Her loose cotton shirt had fallen down her shoulder again. He touched the glowing, silky skin that the shirt revealed, hardly daring to believe what her words seemed to mean. “What are you saying? What are you telling me?”
“I’m saying I…I want you, Luke. Maybe I have since that first time I saw you. I’m saying…ah, this is crazy, huh? I don’t know what I’m saying. It’s only that when you touch me, when you kiss me…it’s like my little-girl dreams all come alive for me. At last.”
It seemed only fair, only right, to make a confession of his own. “I remember you, too. Your black eyes that seemed to see right through me. Even when you were a skinny little kid, I noticed you.
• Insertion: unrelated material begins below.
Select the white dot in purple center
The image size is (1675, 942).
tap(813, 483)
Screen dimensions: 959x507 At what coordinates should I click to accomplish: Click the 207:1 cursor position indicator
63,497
And then, about the time you turned sixteen…” He let the words trail off.
She slid her hands to his shoulders and gave them a shake. “What? Tell me. What?”
“I saw you once, with your girlfriends, at the rodeo.” His voice sounded rough to his ears. It was partly arousal. And partly a deeper emotion, one he wasn’t prepared to give a name. “You were laughing at something, your head thrown back, black hair shining in the lights. And then you saw me watching you. Your laughter stopped. Your face changed…”
She gave a slow nod. “I remember that night. I felt so strange when you looked at me. Scared. And yet also very powerful, very much a woman.”
“Mercy. You were sixteen.”
“But I didn’t feel sixteen. Not when you looked at me the way that you did.”
He ran a finger down the smooth flesh of her neck. “I knew I had to keep clear of you. I knew you were dangerous. And not only because I was twenty-one and you were underage. Not only because your last name is Cabrera.”
Her dark eyes sparked with challenge. “But here you are, Luke. In my house. With your arms around me…”
“Yeah, here I am. What the hell’s going on with us? Why is it I never want to leave?”